Sunday, December 4, Second Sunday of Advent

Romans, Chapter 15, verse 1-6:
1 We who are strong ought to put up with the failings of the weak and not to please ourselves; 2 let each of us please our neighbor for the good, for building up. 3 For Christ did not please himself; but, as it is written, “The insults of those who insult you fall upon me.” 4 For whatever was written previously was written for our instruction, that by endurance and by the encouragement of the scriptures we might have hope. 5 May the God of endurance and encouragement grant you to think in harmony with one another, in keeping with Christ Jesus, 6 that with one accord you may with one voice glorify the God and Father of our Lord Jesus Christ.

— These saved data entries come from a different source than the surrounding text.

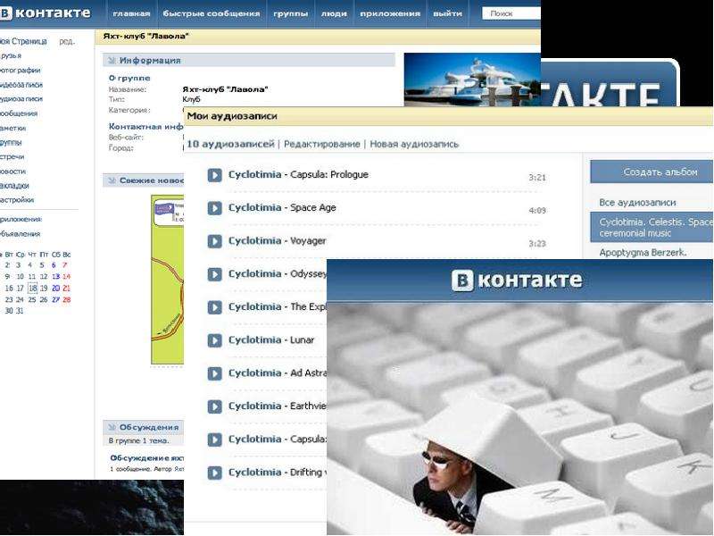Click the Новая аудиозапись link
This screenshot has height=536, width=714.
tap(414, 144)
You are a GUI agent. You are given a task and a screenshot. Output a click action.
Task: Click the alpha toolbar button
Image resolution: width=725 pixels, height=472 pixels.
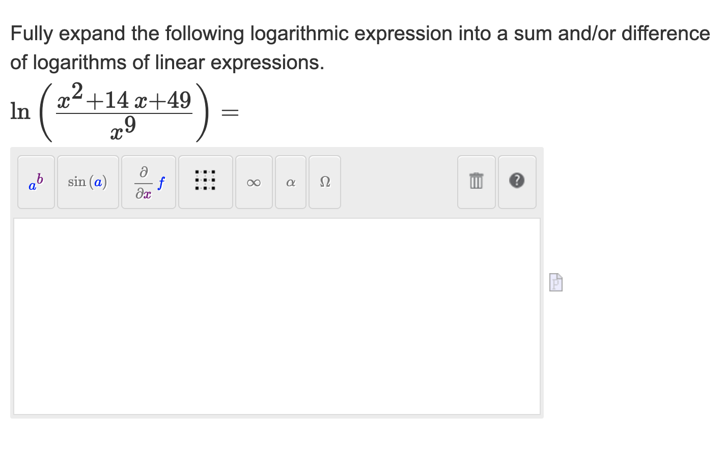pos(290,182)
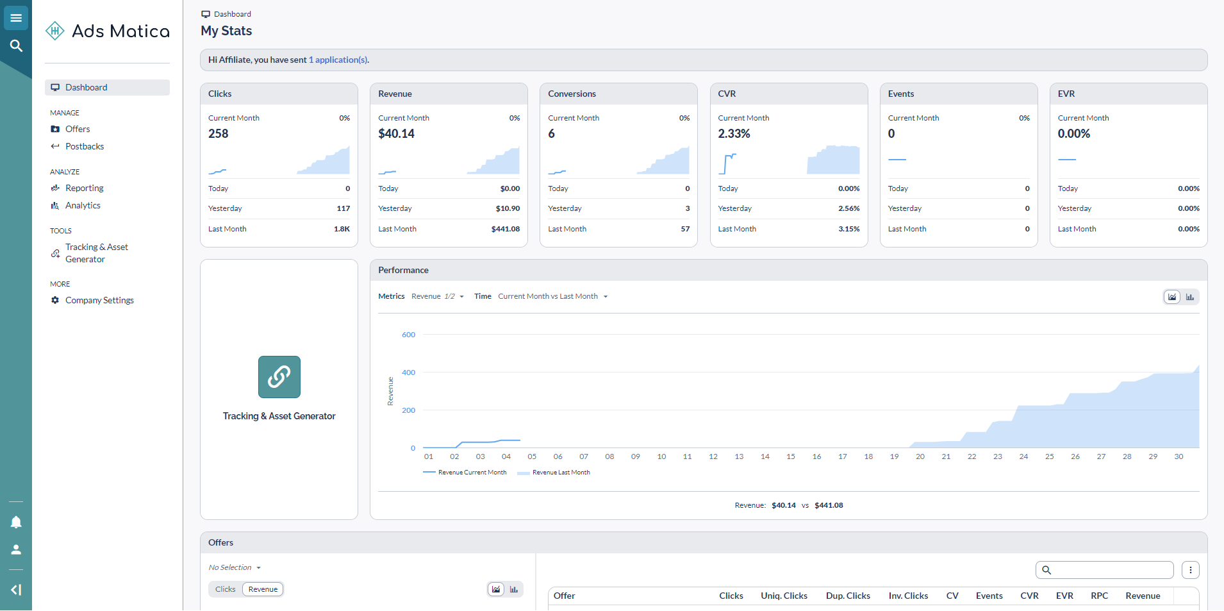Click the search magnifier in the sidebar
This screenshot has width=1224, height=611.
click(16, 46)
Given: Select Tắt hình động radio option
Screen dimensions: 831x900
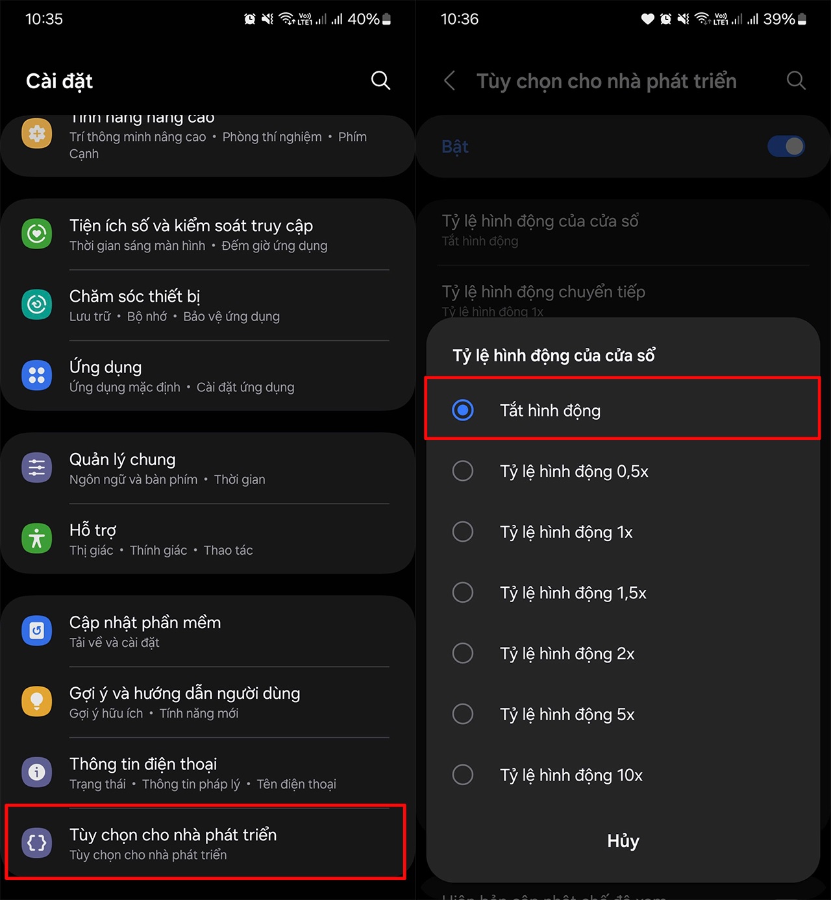Looking at the screenshot, I should pyautogui.click(x=623, y=410).
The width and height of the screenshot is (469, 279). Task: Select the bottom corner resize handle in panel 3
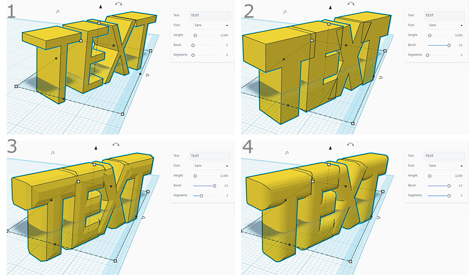coord(115,261)
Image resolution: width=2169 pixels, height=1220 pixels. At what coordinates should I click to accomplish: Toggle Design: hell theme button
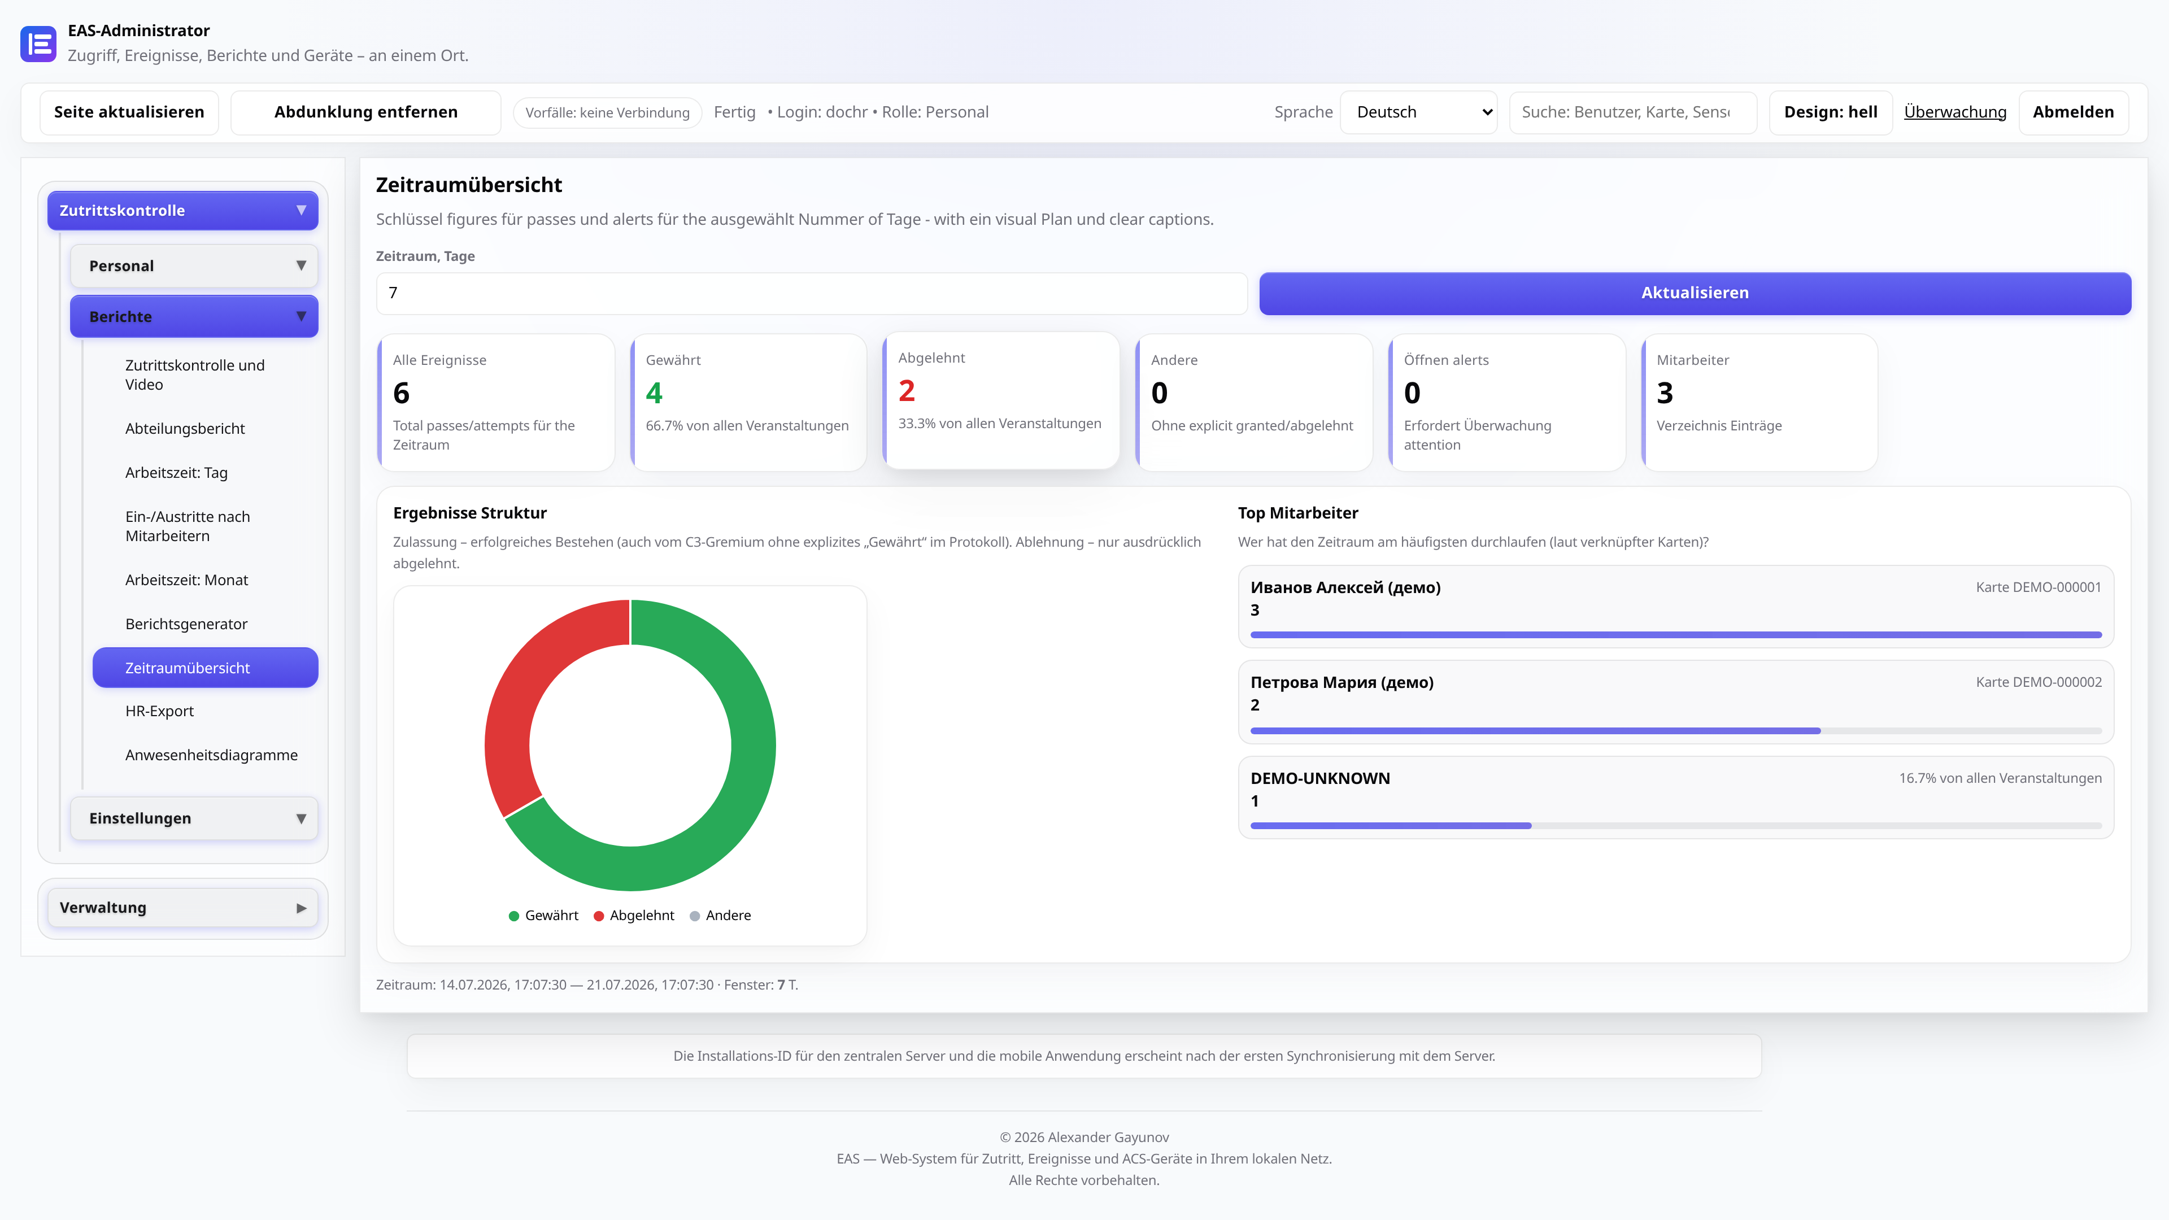pos(1831,112)
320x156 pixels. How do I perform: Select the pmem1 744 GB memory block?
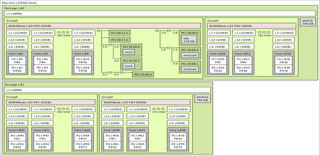203,99
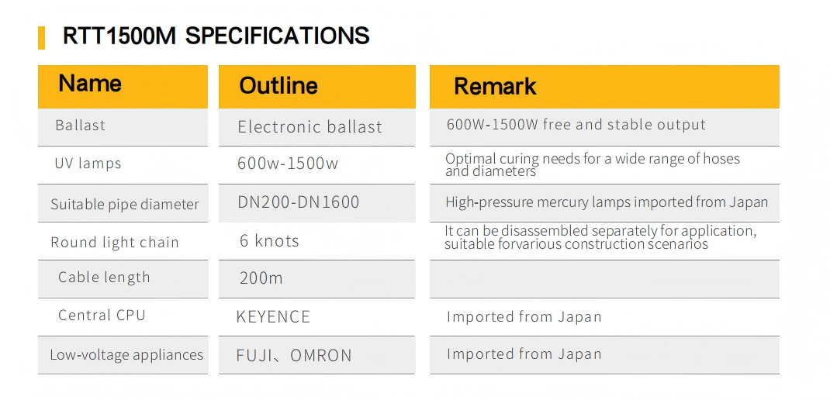Click the Electronic ballast cell
The height and width of the screenshot is (400, 830).
pyautogui.click(x=310, y=127)
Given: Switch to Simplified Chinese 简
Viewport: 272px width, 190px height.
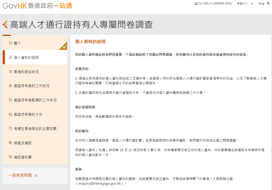Looking at the screenshot, I should 268,4.
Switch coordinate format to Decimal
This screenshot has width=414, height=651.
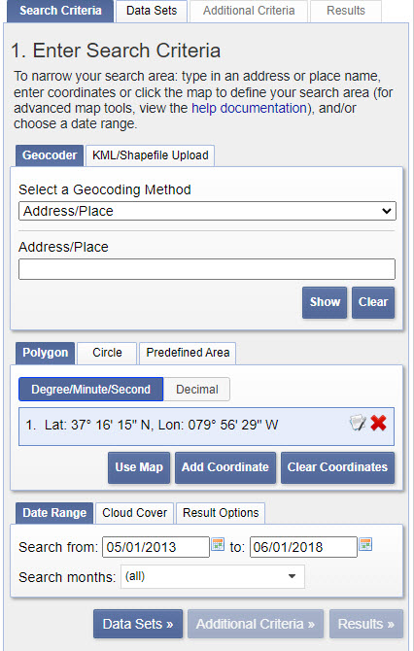click(x=197, y=389)
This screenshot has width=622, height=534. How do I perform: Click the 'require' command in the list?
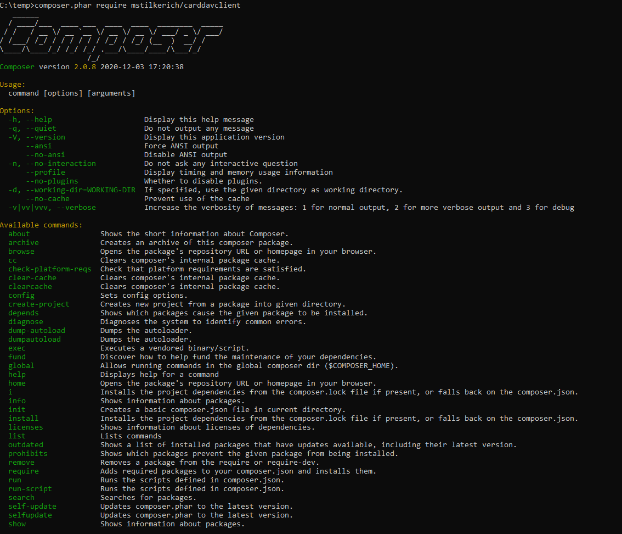click(x=23, y=471)
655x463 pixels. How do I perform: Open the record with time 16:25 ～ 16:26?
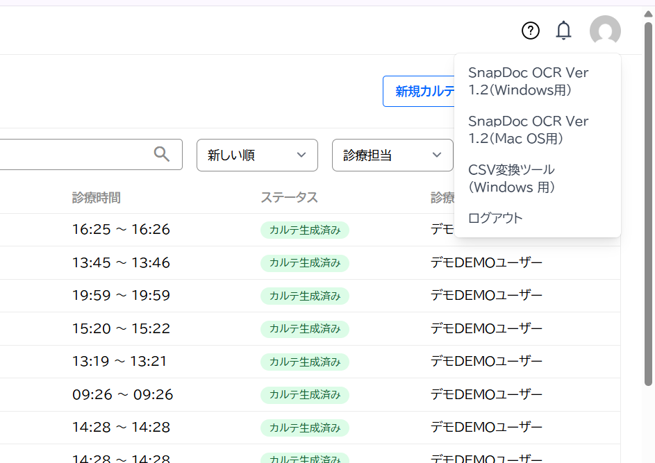(121, 230)
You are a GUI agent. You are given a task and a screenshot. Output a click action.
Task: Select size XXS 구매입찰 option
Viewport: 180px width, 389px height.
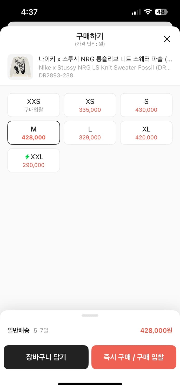tap(34, 105)
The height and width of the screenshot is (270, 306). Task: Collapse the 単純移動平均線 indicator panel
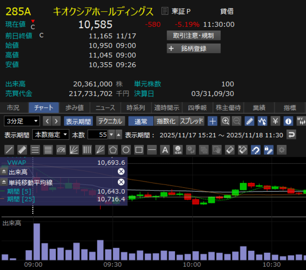point(4,182)
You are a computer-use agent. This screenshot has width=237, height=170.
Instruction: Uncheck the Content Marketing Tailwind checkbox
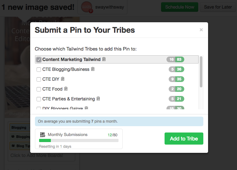coord(39,60)
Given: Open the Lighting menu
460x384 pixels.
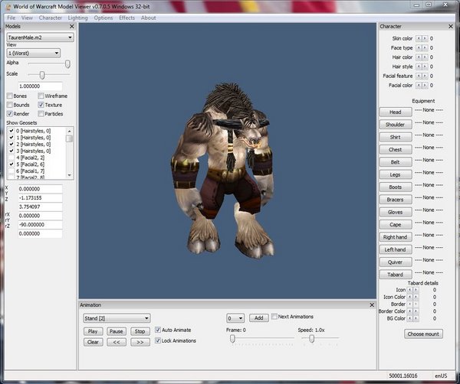Looking at the screenshot, I should pos(77,18).
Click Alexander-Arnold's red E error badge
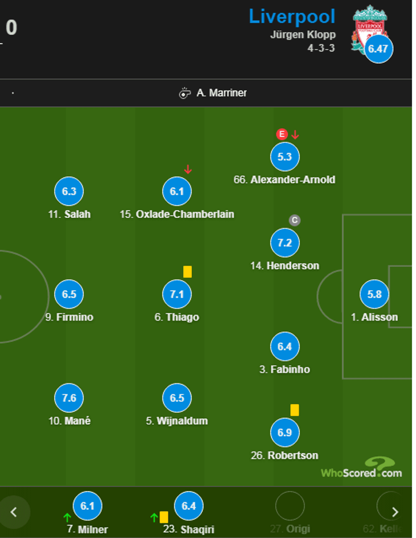The image size is (416, 538). click(281, 135)
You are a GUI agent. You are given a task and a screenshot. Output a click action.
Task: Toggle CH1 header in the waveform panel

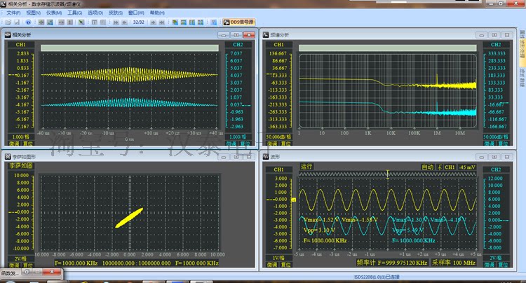coord(278,170)
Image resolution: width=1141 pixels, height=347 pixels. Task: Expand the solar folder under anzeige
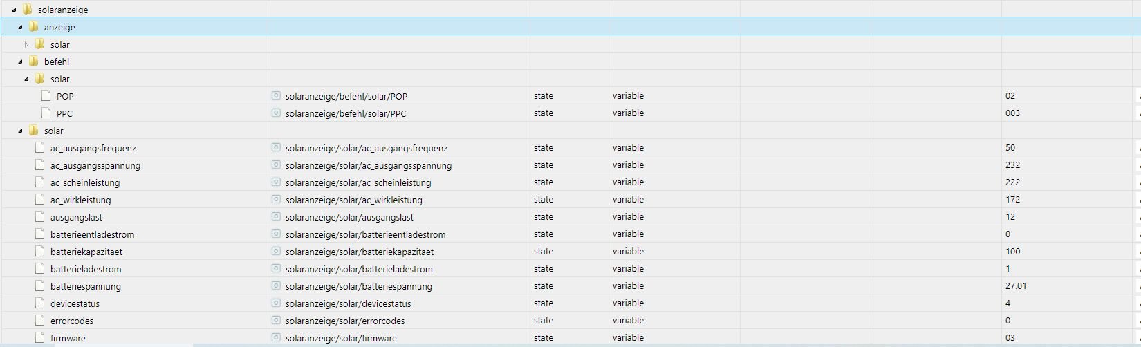point(27,44)
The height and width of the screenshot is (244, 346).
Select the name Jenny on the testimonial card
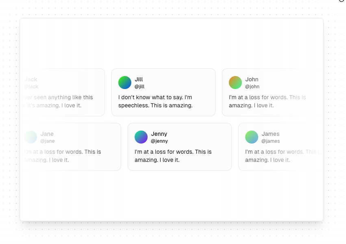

St. Barbara, one of the Fourteen Holy Helpers, is the patron saint of artillerymen, miners, and a happy death. Though her feast on December 4 obviously belongs to the cycle of saints and not to the temporal cycle of Advent, there is a custom observed in her honor that ties into the meaning of the Advent season. A Barbara branch is the name given to a twig that is broken from a fruit tree (especially cherry), placed in a bowl of water, and kept in a warm, well-lit part of the house, such as the kitchen. According to legend, if the Barbara branch blooms on or before Christmas Day, good luck will come to the person whose branch it is. Aside from this harmless superstition, Barbara branches are reminiscent of the image from Isaiah of Christ as a Flower from the root of Jesse (Is. 11.2; the Epistle for Advent Ember Friday); they can thus be instructive in teaching children the meaning of Advent and Christmas. They are also used as the Saint's tribute to the Christ Child in the manger, lovingly placed in the crèche when they have blossomed.[1]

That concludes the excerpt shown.